The multi-dimension information fusion and status assessment application study of transformer.The present invention had both covered the online of the current ontology of transformer
Monitoring data, it is contemplated that the influence of the operation of power networks scene of transformer, accurate status assessment will be improved for electric power enterprise and be supplied
Electric reliability and the service life for extending transformer inject powerful power-assisted.
Summary of the invention
Present invention aims at by more ginsengs in terms of transformer itself electric heating machine aspect and operation of power networks scene
Amount carries out information fusion, realizes the available operating status of online evaluation transformer, (real-time) in time to grasp transformer detected
Really it is state and its development trend, can be used for instructing the repair based on condition of component of transformer.

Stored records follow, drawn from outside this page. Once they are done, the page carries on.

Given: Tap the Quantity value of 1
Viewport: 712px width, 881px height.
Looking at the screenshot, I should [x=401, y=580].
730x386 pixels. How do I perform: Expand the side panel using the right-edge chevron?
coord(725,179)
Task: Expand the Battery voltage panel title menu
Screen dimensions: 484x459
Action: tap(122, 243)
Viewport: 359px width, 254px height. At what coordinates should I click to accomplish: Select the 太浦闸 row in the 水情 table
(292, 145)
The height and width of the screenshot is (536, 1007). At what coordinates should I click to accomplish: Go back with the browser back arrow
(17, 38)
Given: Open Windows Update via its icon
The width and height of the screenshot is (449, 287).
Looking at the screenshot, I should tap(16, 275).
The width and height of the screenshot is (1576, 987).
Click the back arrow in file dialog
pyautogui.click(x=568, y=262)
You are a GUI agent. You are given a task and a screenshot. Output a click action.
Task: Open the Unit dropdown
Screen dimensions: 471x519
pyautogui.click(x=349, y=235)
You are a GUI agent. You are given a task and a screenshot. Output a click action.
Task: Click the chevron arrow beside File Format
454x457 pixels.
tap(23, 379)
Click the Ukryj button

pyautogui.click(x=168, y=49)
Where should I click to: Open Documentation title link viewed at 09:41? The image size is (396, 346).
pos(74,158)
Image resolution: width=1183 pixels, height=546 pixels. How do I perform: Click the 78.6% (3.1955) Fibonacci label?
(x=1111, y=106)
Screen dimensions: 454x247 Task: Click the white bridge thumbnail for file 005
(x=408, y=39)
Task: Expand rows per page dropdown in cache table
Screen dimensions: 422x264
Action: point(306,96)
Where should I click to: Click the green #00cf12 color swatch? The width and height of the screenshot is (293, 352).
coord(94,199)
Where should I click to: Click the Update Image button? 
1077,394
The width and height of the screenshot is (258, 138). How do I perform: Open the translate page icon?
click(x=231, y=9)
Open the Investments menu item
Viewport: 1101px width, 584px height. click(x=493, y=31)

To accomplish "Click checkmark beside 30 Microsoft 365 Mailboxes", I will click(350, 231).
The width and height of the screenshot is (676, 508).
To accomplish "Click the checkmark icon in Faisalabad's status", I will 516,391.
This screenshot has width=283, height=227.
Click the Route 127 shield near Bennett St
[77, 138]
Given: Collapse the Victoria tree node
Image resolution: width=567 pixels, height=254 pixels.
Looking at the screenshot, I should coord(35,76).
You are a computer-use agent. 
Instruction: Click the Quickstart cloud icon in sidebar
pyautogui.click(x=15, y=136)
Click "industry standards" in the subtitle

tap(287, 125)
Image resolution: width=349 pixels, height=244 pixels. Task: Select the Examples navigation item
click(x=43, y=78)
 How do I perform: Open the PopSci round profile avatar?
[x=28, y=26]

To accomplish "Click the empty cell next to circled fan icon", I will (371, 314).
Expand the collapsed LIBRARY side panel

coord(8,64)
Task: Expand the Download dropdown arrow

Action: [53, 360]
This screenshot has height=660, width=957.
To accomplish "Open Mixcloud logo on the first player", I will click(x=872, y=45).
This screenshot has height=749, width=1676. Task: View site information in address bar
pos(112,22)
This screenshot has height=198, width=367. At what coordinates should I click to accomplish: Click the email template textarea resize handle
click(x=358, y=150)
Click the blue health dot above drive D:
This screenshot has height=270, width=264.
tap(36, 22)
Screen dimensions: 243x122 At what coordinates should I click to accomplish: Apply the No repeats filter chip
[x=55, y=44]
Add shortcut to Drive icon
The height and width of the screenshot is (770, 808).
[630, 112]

The present invention proposes a kind of transformer available mode online evaluation method of multi-dimension information fusion, it is characterised in that
Line monitors many-sided information of the electricity of transformer, calorifics, chemistry and this mechanical four dimensions, and by the multiple of this four dimensions
Amount of state information carries out information fusion, realizes the available operating status of online evaluation transformer, specifically includes the following steps:
(1) it is merged by the information of multiple monitoring quantities, respectively obtains four dimensions i.e. electricity, the calorifics, chemistry of transformer
With mechanical four evaluation status;
(2) step (1) the data obtained is normalized;
(3) determine every monitoring quantity data to the index weights and transformer items shape of a certain item state of transformer respectively
Index weights of the state to transformer entirety available mode;
(4) comprehensive evaluation model is established, judges the current operating status of transformer, will be become according to the actual conditions of each index
5 kinds of state differences of depressor are divided into: good, normal, suspicious, reliability decrease, precarious position, and determine latent defect;
(5) AVHRR NDVI data progress use processing is obtained to by step (2), to obtain transformer items state
Assessed value;
(6) it transformer items status assessment that step (5) obtains is carried out information merges to obtain transformer synthesis that shape can be used
State assessment;
(7) online evaluation is carried out to the available mode of transformer and draws the performance graph of transformer available mode, judgement
The safety margin of transformer current operating conditions.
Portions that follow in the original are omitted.